Blane Lives: I can't let the week end without mentioning the
fine series of posts in Slate by one
Andrew McCarthy, a
Brosnian diary of the mundane tasks and activities that one goes through when acting in a TV show. For example, on the time-honored ritual of rehearsal:
Traditionally, table reads are notoriously dull affairs in which the director, writers, actors, and producers, along with various crew members, hear the script aloud for the first time. It can be a stressful moment—up to this point, the show has just been words on a page, and it can be nerve-wracking when it suddenly begins to take on three-dimensional life. Typically, actors react in one of two fashions: They either mumble their lines into their laps, or, worse, "perform" them with a gusto that I always find embarrassing. For years I had been a mumbler (most young actors are), until somewhere along the line I realized that I was going to be judged by everyone anyway, so I might as well speak like a normal human and be heard by the 20 or so assembled in the chairs lining the walls around us.

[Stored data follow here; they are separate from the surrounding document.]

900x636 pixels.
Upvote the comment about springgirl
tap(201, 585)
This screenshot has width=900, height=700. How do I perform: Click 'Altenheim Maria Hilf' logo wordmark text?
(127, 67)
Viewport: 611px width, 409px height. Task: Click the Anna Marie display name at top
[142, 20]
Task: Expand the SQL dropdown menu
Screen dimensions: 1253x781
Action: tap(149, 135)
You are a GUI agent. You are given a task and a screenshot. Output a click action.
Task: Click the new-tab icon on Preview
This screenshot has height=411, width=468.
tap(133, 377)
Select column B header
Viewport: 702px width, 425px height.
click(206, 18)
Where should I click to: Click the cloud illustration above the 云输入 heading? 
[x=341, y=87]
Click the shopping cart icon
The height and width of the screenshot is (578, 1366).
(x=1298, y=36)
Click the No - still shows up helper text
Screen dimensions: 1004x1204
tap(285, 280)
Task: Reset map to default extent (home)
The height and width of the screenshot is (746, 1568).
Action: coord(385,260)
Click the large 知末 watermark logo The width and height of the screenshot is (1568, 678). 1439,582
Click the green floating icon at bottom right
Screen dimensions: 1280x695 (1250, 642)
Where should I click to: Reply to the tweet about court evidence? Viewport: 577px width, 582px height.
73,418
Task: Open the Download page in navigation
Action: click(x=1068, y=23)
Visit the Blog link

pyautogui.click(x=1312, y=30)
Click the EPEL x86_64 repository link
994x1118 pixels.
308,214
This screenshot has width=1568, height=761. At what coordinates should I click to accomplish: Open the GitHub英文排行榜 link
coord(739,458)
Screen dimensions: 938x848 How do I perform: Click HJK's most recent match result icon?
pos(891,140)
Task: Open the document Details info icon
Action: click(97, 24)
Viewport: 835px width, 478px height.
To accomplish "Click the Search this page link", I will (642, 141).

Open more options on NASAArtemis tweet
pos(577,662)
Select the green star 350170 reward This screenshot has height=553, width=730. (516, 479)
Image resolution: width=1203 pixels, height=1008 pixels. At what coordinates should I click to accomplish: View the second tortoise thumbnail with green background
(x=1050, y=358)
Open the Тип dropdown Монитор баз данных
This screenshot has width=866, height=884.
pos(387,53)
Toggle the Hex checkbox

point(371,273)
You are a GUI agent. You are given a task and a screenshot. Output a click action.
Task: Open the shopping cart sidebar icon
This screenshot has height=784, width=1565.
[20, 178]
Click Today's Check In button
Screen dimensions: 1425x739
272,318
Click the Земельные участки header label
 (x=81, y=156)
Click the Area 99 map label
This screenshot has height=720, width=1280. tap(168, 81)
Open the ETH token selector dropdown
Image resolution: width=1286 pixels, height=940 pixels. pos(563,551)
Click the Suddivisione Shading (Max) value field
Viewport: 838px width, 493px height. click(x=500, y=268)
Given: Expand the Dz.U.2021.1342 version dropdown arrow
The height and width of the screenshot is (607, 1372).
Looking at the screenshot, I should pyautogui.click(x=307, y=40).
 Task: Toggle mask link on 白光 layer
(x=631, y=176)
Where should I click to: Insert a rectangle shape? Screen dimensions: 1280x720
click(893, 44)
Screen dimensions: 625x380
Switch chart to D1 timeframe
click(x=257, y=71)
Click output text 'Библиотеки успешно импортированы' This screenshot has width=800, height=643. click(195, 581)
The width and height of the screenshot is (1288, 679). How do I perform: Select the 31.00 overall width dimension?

Or what a bad day is like for a professional actor:
And then there is the one day in 10 when nothing feels right. It's all a struggle, I have no rhythm, I strain to remember lines I know, and everything seems to be working against me. My body mic keeps cutting out, and the sound man has to keep shoving his clammy hand up my shirt to adjust the wire. I'm too pale under the lights, so the makeup lady must relentlessly bounce a puff at my nose, and the wardrobe man keeps plucking invisible lint off my shoulders ("It's very dusty in here"). It is on days like this that I tell myself it's high time I did something else for a living.